TASK REQUIREMENTS: Would you transcribe each of the entries exactly, with nothing added or dropped?

MATERIAL PROVIDED:
━━━━━━━━━━━━━━━━━━━━━━━━━━━━━━
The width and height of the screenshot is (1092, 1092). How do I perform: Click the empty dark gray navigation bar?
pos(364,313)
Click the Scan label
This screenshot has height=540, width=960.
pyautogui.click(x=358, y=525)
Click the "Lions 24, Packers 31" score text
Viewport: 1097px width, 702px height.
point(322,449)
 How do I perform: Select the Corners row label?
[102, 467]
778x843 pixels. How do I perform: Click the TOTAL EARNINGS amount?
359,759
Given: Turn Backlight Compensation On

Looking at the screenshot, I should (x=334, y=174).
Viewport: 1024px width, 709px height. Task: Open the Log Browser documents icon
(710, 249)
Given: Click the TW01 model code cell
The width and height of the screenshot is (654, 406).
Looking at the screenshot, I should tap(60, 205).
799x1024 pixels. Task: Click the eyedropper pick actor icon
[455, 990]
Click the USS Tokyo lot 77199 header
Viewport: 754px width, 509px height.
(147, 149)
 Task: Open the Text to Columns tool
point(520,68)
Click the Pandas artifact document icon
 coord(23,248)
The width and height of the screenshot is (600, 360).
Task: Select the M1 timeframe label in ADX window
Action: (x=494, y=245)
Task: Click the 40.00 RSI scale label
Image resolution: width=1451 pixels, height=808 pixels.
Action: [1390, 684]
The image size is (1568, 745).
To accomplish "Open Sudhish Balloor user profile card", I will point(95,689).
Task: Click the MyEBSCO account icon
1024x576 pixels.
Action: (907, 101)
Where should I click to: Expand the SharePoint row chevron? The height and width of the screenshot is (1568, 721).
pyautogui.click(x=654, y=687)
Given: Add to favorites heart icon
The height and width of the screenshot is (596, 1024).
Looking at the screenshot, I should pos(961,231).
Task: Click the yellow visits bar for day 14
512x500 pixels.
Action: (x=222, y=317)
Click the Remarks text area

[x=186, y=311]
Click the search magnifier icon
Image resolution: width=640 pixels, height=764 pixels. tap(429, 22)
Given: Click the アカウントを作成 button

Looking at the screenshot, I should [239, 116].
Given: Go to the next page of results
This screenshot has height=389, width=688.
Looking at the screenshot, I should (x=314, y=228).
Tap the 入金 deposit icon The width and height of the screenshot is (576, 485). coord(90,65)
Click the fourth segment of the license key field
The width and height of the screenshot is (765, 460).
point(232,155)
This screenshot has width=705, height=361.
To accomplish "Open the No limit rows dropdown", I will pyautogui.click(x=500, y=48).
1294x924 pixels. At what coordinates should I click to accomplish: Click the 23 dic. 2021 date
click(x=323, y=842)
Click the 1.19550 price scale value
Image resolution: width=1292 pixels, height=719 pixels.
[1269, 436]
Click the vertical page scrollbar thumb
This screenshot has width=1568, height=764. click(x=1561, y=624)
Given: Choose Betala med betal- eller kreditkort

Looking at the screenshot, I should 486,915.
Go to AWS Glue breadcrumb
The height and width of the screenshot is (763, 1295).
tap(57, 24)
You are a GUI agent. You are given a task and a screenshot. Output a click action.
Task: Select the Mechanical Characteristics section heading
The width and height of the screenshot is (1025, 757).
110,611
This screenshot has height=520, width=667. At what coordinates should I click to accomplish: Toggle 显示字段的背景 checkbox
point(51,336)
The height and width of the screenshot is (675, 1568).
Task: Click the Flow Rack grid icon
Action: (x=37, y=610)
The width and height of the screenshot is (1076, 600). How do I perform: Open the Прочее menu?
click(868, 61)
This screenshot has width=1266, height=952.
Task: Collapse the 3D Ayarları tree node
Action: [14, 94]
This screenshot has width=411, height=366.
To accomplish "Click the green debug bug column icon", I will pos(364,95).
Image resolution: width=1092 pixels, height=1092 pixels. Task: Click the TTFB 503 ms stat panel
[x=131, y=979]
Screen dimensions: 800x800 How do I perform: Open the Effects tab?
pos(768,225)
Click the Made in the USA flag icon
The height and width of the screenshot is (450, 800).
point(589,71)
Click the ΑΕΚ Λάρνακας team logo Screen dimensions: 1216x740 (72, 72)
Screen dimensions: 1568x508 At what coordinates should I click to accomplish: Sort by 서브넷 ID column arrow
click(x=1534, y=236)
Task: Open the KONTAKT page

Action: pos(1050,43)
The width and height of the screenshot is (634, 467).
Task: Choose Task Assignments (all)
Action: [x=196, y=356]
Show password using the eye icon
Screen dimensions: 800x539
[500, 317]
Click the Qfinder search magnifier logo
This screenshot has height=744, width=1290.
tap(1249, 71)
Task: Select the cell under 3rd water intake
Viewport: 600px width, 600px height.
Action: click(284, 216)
━━━━━━━━━━━━━━━━━━━━━━━━━━━━━━
RESULT OF THIS EXERCISE:
The width and height of the screenshot is (1092, 1092). How do I perform: Click the empty dark gray navigation bar?
pos(364,313)
Click the Scan label
This screenshot has height=540, width=960.
pyautogui.click(x=358, y=525)
Click the "Lions 24, Packers 31" score text
Viewport: 1097px width, 702px height.
point(322,449)
 How do I perform: Select the Corners row label?
[102, 467]
778x843 pixels. How do I perform: Click the TOTAL EARNINGS amount?
359,759
Given: Turn Backlight Compensation On

Looking at the screenshot, I should (x=334, y=174).
Viewport: 1024px width, 709px height. Task: Open the Log Browser documents icon
(710, 249)
Given: Click the TW01 model code cell
The width and height of the screenshot is (654, 406).
Looking at the screenshot, I should tap(60, 205).
799x1024 pixels. Task: Click the eyedropper pick actor icon
[455, 990]
Click the USS Tokyo lot 77199 header
Viewport: 754px width, 509px height.
(147, 149)
 Task: Open the Text to Columns tool
point(520,68)
Click the Pandas artifact document icon
 coord(23,248)
The width and height of the screenshot is (600, 360).
Task: Select the M1 timeframe label in ADX window
Action: (x=494, y=245)
Task: Click the 40.00 RSI scale label
Image resolution: width=1451 pixels, height=808 pixels.
Action: [1390, 684]
The image size is (1568, 745).
To accomplish "Open Sudhish Balloor user profile card", I will point(95,689).
Task: Click the MyEBSCO account icon
1024x576 pixels.
Action: (907, 101)
Where should I click to: Expand the SharePoint row chevron? The height and width of the screenshot is (1568, 721).
pyautogui.click(x=654, y=687)
Given: Add to favorites heart icon
The height and width of the screenshot is (596, 1024).
Looking at the screenshot, I should pos(961,231).
Task: Click the yellow visits bar for day 14
512x500 pixels.
Action: (x=222, y=317)
Click the Remarks text area

[x=186, y=311]
Click the search magnifier icon
Image resolution: width=640 pixels, height=764 pixels. tap(429, 22)
Given: Click the アカウントを作成 button

Looking at the screenshot, I should [239, 116].
Given: Go to the next page of results
This screenshot has height=389, width=688.
Looking at the screenshot, I should (x=314, y=228).
Tap the 入金 deposit icon The width and height of the screenshot is (576, 485). coord(90,65)
Click the fourth segment of the license key field
The width and height of the screenshot is (765, 460).
point(232,155)
This screenshot has width=705, height=361.
To accomplish "Open the No limit rows dropdown", I will pyautogui.click(x=500, y=48).
1294x924 pixels. At what coordinates should I click to accomplish: Click the 23 dic. 2021 date
click(x=323, y=842)
Click the 1.19550 price scale value
Image resolution: width=1292 pixels, height=719 pixels.
[1269, 436]
Click the vertical page scrollbar thumb
This screenshot has width=1568, height=764. click(x=1561, y=624)
Given: Choose Betala med betal- eller kreditkort

Looking at the screenshot, I should 486,915.
Go to AWS Glue breadcrumb
The height and width of the screenshot is (763, 1295).
tap(57, 24)
You are a GUI agent. You are given a task and a screenshot. Output a click action.
Task: Select the Mechanical Characteristics section heading
The width and height of the screenshot is (1025, 757).
110,611
This screenshot has height=520, width=667. At what coordinates should I click to accomplish: Toggle 显示字段的背景 checkbox
point(51,336)
The height and width of the screenshot is (675, 1568).
Task: Click the Flow Rack grid icon
Action: (x=37, y=610)
The width and height of the screenshot is (1076, 600). How do I perform: Open the Прочее menu?
click(868, 61)
This screenshot has width=1266, height=952.
Task: Collapse the 3D Ayarları tree node
Action: [14, 94]
This screenshot has width=411, height=366.
To accomplish "Click the green debug bug column icon", I will pos(364,95).
Image resolution: width=1092 pixels, height=1092 pixels. Task: Click the TTFB 503 ms stat panel
[x=131, y=979]
Screen dimensions: 800x800 How do I perform: Open the Effects tab?
pos(768,225)
Click the Made in the USA flag icon
The height and width of the screenshot is (450, 800).
point(589,71)
Click the ΑΕΚ Λάρνακας team logo Screen dimensions: 1216x740 (72, 72)
Screen dimensions: 1568x508 At what coordinates should I click to accomplish: Sort by 서브넷 ID column arrow
click(x=1534, y=236)
Task: Open the KONTAKT page

Action: pos(1050,43)
The width and height of the screenshot is (634, 467).
Task: Choose Task Assignments (all)
Action: [x=196, y=356]
Show password using the eye icon
Screen dimensions: 800x539
[500, 317]
Click the Qfinder search magnifier logo
This screenshot has height=744, width=1290.
tap(1249, 71)
Task: Select the cell under 3rd water intake
Viewport: 600px width, 600px height.
Action: click(284, 216)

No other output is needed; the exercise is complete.